HIDUPKATOLIK.COM – PAUS Fransiskus menganalogikan Gereja sebagai rumah sakit. Rumah sakit, tempat semua orang sakit untuk disembuhkan, baik secara fisik maupun rohani (psikis). Visi besar Pengganti Petrus ini tentu saja tidak mudah diterapkan dalam kepemimpinan penggemblaan baik di tingkat episkopal maupun parokial. Di satu sisi, ranah penggembalaan para pemimpin Gereja adalah pada kehidupan rohani atau iman, sedangkan hal-hal yang terkait dengan kehidupan jasmani berada pada wilayah kepemimpinan para pengambil keputusan (otoritas pemerintah). Namun, Gereja pun, secara esensial dipanggil untuk mengupayakan kehidupan (kesejahteraaan) umatnya. Karena hal itu pula, Gereja melalui institusi atau lembaga sosial-ekonomi ikut hadir, memberdayakan umat melalui banyak kegiatan di akar rumput.

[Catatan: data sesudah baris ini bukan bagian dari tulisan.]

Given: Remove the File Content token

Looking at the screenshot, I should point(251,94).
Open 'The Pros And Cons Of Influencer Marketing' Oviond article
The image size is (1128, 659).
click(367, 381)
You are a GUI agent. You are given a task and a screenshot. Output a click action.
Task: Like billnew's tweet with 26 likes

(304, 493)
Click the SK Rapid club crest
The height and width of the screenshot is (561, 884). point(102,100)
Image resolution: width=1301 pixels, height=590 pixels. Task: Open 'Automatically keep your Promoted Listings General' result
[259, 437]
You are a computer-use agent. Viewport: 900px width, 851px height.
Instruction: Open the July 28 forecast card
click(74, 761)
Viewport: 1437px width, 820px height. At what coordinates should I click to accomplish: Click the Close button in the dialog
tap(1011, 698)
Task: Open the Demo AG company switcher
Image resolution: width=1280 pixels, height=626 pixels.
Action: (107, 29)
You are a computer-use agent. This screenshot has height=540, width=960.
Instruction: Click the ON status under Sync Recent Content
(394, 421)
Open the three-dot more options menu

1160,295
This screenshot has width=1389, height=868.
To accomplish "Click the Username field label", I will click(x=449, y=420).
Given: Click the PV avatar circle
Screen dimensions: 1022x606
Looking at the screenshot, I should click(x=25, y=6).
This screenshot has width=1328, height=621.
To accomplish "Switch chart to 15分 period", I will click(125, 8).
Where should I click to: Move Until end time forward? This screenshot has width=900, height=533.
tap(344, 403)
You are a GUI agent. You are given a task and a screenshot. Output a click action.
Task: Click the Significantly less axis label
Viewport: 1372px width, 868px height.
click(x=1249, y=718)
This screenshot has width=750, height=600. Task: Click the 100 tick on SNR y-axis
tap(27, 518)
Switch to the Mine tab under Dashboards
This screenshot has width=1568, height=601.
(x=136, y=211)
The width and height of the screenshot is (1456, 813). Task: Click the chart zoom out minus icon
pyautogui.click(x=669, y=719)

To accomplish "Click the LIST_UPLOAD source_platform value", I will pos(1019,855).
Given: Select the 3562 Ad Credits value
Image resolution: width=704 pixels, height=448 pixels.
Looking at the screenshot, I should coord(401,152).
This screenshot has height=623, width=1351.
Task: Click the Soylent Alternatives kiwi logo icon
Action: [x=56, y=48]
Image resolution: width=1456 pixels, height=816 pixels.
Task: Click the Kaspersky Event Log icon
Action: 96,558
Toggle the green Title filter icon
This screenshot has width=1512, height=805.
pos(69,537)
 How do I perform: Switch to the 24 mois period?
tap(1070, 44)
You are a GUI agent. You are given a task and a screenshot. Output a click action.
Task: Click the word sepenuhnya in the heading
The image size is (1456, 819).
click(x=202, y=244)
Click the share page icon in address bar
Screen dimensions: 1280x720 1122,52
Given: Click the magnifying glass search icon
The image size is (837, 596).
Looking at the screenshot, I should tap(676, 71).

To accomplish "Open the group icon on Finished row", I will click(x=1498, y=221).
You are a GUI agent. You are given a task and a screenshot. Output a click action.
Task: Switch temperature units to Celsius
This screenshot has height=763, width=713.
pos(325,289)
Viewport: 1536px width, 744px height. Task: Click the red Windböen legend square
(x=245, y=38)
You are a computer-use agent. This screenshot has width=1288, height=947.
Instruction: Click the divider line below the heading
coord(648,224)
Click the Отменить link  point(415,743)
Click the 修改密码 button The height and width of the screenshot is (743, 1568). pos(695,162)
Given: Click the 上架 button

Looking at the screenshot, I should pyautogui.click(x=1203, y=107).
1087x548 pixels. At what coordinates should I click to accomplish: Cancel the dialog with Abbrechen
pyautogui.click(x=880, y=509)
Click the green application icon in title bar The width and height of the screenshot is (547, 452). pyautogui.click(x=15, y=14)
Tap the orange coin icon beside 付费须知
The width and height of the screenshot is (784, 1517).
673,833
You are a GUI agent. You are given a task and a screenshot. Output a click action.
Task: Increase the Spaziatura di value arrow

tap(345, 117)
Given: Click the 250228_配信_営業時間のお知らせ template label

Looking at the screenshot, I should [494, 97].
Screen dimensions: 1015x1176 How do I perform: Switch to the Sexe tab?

Uskup Manado, Mgr. Benedictus Estephanus Rolly Untu, MSC tampaknya mencoba untuk mengupakan yang disebut di atas. Hal itu tampak dari tindakan tanggap darurat yang ia lakukan saat pandemi melanda. Ini sekadar contoh. Ia menggerakkan umat untuk menggarap lahan-lahan pertanian yang masih dapat dimasikmalkan. Supaya dalam masa krisis ekonomi sebagai dampak dari pandemi ini, tidak sampai membuat umatnya terjun bebas ke dalam krisis ekonomi. Baginya, pertanian pun dapat dijadikan ‘altar’ persembahan kepada Allah. Melalui kegiatan ekomi, dalam rajutan kebersamaan alias berjalan bersama umat, atau memberdayakan umat, terutama yang miskin dan terpinggirkan, Allah akan semakin dimuliakan.
Tidak heran, sejak awal kepemimpinan penggembalaannya, Mgr. Rolly langsung menyelenggarakan sinode. Sebuah wadah besar, momen untuk refleksi mendalam untuk melihat, mengevaluasi, dan merencakanan reksa pastoral. Minimal untuk kurun lima tahun. Dan, tahun ini, Mgr. Rolly mengenang atau merayakan lima tahun tahbisan episkolpalnya itu.
Kepemimpinan penggembalaan yang turun ke tengah umat, domba-domba, terutama di pinggiran atau bahasa Mgr. Rolly, umat yang berada di perbatasan terluar wilayah Republik Indonesia di Keuskupan dengan terbentang di tiga propinsi. Untuk itu, ia mendatangi mereka. Merasakan dan melihat keseharian umatnya yang rindu akan sosok gembala yang peduli dan berbela rasa. Ia hadir untuk membawa dan menuntun, menerangi jalan sebagaimana tertuang dalam moto espiksopalnya, “Dalam terang-Mu, kami melihat cahaya.”
Lima tahun masa kepemimpinan penggembalaan tentu saja, bagi seorang uskup baru, di satu sisi belum memadai untuk mengenali medan keuskupannya. Kendati di sisi lain, lima tahun pertama menjadi kesempatan untuk merencanakan arah pastoral pada periode-periode berikutnya. Sinode tak lain adalah berjalan bersama untuk masa yang panjang. Menjaga dan memelihara kesinambungan tongkat penggembalaan dari para uskup pendahulu.
Tantangan yang akan dihadapi kini dan ke depan tidaklah mudah. Barangkali permasalahannya lebih kompleks. Manado sebagai salah satu provinsi yang disebut-sebut sebagai kota tertoleran di Indonesia, tampaknya dapat menjadi ‘modal’ ke depan untuk menghalau benih-benih intolerasi, radikalisme, dan terorisme di Indonesia. Virus-virus berbahaya ini harus diobati agar jangan sempai menyebar dan menjadi ‘penyakit’ bagi yang lain.